» Selection:
---

This is a Scanner generator that works along the lines of flex, a popular C++ parser generator.
An example project is included to demonstrate the current capabilities. Some of the files need to be rearranged for better organization, but the basics are there.
Regexes currently have a rudamentary implementation. All possibilities are as follows:
*: Kleene star. Zero or more of the preceeding letters. It is best to wrap this in parentheses, as expressions like a(ba)* will allow '' and force an 'aba' pattern.
(): Parentheses. An expression in parentheses will be evaluated on its own - it's a recursive algorithm. When in doubt, use more.
[*-*]: A macro for adding a set of characters. Uses the character value to check whether it is between first and second, for example [a-z] will allow all lowercase letters.
|: Or. Will allow the entire left half of the expression or the entire right half, so it should be used with parentheses - a(a|b) allows aa or ab
There is an example of definitions included in the project. All text within a usings bracket will be placed at the top of the generated code. Return should give the return type of the expression - default is int. Error should give the error value - default is -1. Endtype should give the end of file value - default is 0.

---

» Provided material:
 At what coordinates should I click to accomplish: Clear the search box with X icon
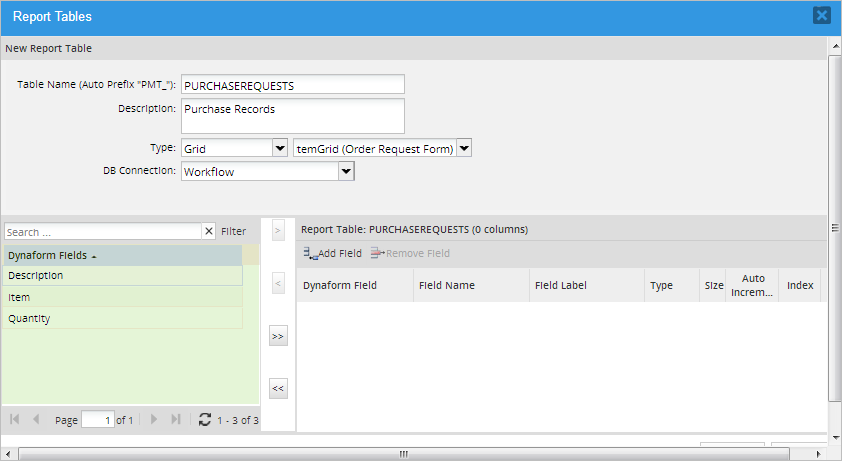click(209, 232)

---

» What the exercise asks: Write out everything in the scanner generator description above from "Regexes currently have" down to "doubt, use more.".

» Final result:
Regexes currently have a rudamentary implementation. All possibilities are as follows:
*: Kleene star. Zero or more of the preceeding letters. It is best to wrap this in parentheses, as expressions like a(ba)* will allow '' and force an 'aba' pattern.
(): Parentheses. An expression in parentheses will be evaluated on its own - it's a recursive algorithm. When in doubt, use more.